Ответ. Другой, более простой и поэтому более часто применяемый метод введения чужеродной ДНК заключается в использовании бинарных векторов. Как уже упоминалось, для заражения и трансформации растительных клеток агробактериям необходима vir-область, ответственная за перенос ДНК, и прямые повторы, ограничивающие район Т-ДНК. Более того, vir-область и пограничные повторы Т-ДНК не обязательно должны находиться в одной плазмиде. Система бинарных векторов основана на том, что в агробактериальной клетке, используемой для трасформации растений, одновременно находятся две плазмиды. Одна содержит область пограничных повторов Т-ДНК, а другая – vir-область. Обе плазмиды могут независимо реплицироваться в клетках агробактерии, однако, поодиночке не могут приводить к трансформации растений. При этом плазмида, несущая Т-ДНК, содержит в своем составе фрагменты плазмиды Е.соli (в том числе и точку 25 начала репликации), что позволяет проводить все манипуляции по клонированию в клетках Е. coli и намного упрощает весь процесс. Аналогично коинтегративному вектору целевой ген и ген селективного маркера встраиваются в область Т-ДНК, и затем такая рекомбинантная плазмида вводится в клетки агробактерии, которые уже несут другую плазмиду с vir-областью. В отличие от коинтегративных векторов не происходит гомологичной рекомбинации между двумя плазмидами и их объединения в единую векторную молекулу. Белки, экспрессируемые vir-генами одной плазмиды, вырезают и встраивают в растительный геном области Т-ДНК с чужеродными генами другой плазмиды. В настоящее время такие бинарные векторы наиболее часто используются для трансформации растительных клеток.
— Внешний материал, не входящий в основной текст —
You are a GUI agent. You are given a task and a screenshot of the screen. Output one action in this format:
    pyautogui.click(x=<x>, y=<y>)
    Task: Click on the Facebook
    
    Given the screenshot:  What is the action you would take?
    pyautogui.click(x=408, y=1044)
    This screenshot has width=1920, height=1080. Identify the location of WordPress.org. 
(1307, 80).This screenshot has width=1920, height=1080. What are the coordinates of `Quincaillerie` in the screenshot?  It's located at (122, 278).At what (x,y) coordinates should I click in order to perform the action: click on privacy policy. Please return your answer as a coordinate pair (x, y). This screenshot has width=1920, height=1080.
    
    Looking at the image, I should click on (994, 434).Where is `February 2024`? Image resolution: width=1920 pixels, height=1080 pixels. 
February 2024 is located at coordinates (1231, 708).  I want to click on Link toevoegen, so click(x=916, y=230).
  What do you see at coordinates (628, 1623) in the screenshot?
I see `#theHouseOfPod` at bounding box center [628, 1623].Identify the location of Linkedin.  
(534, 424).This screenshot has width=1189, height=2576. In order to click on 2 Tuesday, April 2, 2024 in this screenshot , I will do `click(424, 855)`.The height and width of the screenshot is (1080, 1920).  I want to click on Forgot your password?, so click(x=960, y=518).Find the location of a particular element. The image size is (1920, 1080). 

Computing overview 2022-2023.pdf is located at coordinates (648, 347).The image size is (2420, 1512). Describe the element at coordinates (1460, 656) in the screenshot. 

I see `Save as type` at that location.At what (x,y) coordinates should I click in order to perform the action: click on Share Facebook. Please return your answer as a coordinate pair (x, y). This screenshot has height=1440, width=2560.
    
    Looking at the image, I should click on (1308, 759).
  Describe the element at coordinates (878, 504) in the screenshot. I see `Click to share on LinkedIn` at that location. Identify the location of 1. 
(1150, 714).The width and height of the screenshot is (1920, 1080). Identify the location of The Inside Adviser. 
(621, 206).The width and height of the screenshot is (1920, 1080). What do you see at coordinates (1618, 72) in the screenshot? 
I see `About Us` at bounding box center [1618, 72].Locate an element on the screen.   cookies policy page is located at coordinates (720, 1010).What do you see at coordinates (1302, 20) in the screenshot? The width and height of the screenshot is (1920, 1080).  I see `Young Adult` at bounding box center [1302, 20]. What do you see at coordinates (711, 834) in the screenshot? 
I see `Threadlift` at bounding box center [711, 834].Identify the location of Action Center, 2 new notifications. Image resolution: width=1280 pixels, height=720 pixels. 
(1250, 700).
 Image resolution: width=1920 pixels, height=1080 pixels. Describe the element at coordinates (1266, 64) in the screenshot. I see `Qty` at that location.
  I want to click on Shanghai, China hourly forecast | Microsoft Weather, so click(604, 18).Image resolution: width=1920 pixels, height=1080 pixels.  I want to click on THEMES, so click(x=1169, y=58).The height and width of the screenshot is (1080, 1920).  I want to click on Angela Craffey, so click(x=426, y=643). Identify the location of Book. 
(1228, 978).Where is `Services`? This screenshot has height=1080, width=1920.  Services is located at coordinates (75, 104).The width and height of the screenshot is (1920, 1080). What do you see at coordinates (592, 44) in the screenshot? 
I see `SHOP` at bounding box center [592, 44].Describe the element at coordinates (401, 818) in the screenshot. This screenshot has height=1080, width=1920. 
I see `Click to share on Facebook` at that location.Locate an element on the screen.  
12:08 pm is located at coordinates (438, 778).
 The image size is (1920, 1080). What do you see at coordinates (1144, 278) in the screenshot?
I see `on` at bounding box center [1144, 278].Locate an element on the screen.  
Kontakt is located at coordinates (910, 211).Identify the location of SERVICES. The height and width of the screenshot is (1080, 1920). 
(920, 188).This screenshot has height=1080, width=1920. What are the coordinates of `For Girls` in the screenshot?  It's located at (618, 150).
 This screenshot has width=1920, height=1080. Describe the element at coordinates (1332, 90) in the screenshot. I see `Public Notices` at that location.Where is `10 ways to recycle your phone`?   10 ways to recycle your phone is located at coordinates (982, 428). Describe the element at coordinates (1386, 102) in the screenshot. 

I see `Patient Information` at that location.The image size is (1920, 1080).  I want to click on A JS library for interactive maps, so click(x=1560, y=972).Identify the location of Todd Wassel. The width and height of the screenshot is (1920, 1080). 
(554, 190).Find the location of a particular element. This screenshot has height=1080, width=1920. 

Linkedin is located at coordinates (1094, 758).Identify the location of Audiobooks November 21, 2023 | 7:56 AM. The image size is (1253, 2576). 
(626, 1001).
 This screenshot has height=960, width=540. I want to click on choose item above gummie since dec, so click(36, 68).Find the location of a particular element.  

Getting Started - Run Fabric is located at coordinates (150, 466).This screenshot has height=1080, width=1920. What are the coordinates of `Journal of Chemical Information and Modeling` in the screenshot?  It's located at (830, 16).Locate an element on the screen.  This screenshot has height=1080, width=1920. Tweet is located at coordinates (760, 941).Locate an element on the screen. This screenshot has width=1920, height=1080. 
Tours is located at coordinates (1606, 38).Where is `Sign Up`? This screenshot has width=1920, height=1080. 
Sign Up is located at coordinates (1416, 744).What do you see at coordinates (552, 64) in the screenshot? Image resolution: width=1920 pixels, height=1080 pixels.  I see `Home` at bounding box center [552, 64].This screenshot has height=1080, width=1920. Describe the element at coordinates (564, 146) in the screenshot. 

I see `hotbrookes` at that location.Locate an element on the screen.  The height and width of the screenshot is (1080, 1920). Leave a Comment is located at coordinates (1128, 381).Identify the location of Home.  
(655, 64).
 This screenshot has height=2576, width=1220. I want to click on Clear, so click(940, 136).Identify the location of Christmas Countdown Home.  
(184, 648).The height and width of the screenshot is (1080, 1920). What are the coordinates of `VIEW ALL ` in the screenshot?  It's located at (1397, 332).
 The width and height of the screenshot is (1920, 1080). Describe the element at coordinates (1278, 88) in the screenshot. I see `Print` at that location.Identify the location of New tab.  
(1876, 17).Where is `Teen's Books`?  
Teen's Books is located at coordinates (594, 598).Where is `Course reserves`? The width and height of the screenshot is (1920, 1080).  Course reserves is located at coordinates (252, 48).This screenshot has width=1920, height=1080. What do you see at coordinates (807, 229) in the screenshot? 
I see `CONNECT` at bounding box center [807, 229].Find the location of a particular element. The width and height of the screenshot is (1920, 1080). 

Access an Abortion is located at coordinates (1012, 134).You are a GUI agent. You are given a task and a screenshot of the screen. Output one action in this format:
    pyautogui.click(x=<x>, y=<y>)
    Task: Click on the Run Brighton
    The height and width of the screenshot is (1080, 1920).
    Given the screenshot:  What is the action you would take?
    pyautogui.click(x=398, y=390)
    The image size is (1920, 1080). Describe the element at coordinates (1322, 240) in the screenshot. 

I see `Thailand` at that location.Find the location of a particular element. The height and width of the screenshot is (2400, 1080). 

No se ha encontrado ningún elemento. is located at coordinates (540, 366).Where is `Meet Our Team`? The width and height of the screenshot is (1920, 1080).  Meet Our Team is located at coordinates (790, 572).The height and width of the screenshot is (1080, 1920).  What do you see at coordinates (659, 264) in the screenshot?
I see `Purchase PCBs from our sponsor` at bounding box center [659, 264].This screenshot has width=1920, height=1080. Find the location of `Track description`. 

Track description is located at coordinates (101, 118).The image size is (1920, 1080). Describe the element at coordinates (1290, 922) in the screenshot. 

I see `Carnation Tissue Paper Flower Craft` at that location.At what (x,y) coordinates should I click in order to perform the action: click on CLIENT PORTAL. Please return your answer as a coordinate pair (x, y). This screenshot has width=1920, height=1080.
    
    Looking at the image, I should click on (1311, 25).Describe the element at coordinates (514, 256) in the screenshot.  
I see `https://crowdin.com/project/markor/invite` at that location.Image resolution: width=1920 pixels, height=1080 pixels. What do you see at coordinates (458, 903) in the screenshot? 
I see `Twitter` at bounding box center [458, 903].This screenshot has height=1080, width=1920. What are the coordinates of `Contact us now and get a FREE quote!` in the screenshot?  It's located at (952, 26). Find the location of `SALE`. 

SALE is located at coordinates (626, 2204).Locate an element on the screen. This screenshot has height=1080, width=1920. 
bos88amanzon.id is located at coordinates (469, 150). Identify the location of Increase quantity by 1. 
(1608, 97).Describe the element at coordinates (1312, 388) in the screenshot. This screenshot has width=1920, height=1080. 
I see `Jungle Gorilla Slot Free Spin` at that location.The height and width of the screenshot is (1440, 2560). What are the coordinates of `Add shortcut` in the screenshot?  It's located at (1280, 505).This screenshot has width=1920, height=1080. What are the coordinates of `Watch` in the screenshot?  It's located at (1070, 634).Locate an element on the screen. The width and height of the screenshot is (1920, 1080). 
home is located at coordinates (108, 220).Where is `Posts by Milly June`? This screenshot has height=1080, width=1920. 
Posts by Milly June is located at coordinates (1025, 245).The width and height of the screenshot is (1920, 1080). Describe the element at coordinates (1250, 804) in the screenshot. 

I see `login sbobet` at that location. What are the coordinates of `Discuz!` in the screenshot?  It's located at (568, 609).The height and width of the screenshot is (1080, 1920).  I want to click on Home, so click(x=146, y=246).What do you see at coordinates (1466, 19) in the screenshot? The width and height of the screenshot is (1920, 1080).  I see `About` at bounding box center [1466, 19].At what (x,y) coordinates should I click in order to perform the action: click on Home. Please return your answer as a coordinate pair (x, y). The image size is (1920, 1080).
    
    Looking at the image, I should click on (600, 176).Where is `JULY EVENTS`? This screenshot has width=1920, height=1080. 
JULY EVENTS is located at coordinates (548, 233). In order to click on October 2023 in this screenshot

54. Вирусы как векторы для растений.
Ответ. Подавляющее большинство фитовирусов в качестве носителя генетической информации содержат РНК. Лишь 1–2% от числа вирусов, инфицирующих растения, относятся к ДНК-содержащим. Именно они наиболее удобны для использования в технологии рекомбинантных ДНК и рассматриваются главными кандидатами на роль векторов для переноса генов в растения. Наиболее перспективным в этом отношении является вирус мозаики цветной капусты CaMV, поражающий в основном растения семейства Капустных. Частицы этого вируса имеют диаметр около 50 нм и содержат кольцевую ДНК длиной 8000 н. п. Небольшой размер генома CaMV дает возможность манипулировать in vitro с вирусной ДНК, как с бактериальной плазмидой и затем вводить ее в растения путем втирания в листья. Инфицирование небольшого числа клеток приводит к заражению всего растения, так как вирус быстро распространяется, передаваясь от клетки к клетке. Использованием 1–5 мкг ДНК для инфицирования одного растения достигается почти 100%-я эффективность инфекции, что значительно выше, чем при агробактериальном заражении. Прямая интеграция ДНК CaMV в геном хозяина после инфекции не показана. Разработан методический прием – агроинфекция, позволяющий осуществить прямое встраивание вирусной ДНК после инокуляции. Для этого геном CaMV встраивается в Т-ДНК и в ее составе интегрирует в ядерный геном различных растений, при этом из состава CaMV вырезаются последовательности, обеспечивающие его вирулентность. К преимуществам векторных систем на основе вирусов можно отнести следующие: малый размер генома, что дает возможность легко манипулировать вирусной ДНК; высокая копийность вирусной ДНК в клетках зараженных растений (до 50000 на клетку); наличие сильных промоторов, которые могут обеспечить эффективную экспрессию чужеродных генов. Среди недостатков следует отметить небольшую емкость вектора (800–1000 н.п.) и ограниченный круг хозяев – крестоцветные. В заключение следует отметить, что хотя векторы на основе вирусов редко применяются для трансформации растений, вирусные промоторы, и прежде всего промотор 35S-PHK CaMV, широко используются для экспрессии чужеродных генов в других векторных системах. Промотор 35S-PHK вируса мозаики цветной капусты является сильным промотором, кроме того, он активен не только в клетках крестоцветных, но и в клетках других семейств, не проявляет тканеспецифичности и экспрессируется во всех клетках трансформированного растения.